WHAT YOU HAVE TO DO: Copy out each line of the data below in which "computer" appears.

Saved entries:
########

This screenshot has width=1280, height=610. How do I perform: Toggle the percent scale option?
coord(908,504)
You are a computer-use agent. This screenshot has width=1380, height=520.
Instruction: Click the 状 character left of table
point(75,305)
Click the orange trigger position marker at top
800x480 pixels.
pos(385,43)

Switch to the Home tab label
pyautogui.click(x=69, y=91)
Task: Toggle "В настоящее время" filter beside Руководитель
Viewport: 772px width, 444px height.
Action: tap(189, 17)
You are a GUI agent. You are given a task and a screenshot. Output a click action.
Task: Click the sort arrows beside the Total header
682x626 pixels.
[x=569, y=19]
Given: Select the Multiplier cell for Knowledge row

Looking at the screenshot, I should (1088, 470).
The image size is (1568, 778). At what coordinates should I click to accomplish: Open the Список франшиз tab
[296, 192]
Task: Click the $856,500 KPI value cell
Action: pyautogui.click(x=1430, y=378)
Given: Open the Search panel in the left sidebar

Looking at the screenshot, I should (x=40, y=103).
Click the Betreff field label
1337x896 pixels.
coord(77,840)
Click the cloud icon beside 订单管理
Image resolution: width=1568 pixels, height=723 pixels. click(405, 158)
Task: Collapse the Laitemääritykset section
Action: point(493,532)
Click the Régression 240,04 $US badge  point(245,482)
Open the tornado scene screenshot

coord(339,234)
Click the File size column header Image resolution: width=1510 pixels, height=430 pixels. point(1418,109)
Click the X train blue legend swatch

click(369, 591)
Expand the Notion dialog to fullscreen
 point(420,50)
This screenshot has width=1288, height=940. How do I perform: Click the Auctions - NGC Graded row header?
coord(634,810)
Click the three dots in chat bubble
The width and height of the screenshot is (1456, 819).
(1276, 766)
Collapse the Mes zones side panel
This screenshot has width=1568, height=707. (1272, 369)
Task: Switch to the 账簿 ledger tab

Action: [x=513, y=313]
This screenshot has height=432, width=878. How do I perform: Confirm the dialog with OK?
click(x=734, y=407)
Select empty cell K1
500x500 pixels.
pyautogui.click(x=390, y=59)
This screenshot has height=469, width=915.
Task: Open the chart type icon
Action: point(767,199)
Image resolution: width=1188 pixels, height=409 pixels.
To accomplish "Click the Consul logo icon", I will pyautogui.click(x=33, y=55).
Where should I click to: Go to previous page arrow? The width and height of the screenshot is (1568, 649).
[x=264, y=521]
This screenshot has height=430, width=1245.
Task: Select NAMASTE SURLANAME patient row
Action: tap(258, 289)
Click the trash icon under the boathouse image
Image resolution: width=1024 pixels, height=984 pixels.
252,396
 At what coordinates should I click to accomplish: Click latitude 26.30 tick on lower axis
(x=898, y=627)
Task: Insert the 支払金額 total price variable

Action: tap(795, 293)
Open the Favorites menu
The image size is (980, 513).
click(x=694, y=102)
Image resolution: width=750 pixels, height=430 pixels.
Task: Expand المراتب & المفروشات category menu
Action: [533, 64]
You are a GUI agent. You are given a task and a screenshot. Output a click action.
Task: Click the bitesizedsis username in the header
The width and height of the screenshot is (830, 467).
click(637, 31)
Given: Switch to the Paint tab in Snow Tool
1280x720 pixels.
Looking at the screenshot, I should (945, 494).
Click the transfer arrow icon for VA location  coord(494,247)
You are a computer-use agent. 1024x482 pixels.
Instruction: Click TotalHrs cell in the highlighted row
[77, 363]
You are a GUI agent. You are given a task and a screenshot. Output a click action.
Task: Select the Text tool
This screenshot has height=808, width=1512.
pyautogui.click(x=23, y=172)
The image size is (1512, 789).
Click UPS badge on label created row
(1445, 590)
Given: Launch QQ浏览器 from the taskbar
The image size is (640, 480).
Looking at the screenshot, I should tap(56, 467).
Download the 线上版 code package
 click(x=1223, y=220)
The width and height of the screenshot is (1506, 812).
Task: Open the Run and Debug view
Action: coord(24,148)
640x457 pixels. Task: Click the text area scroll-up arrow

########

EXERCISE RESULT:
You are a computer-use agent. This screenshot has width=1380, height=520.
You are a computer-use agent. 1024x482 pixels.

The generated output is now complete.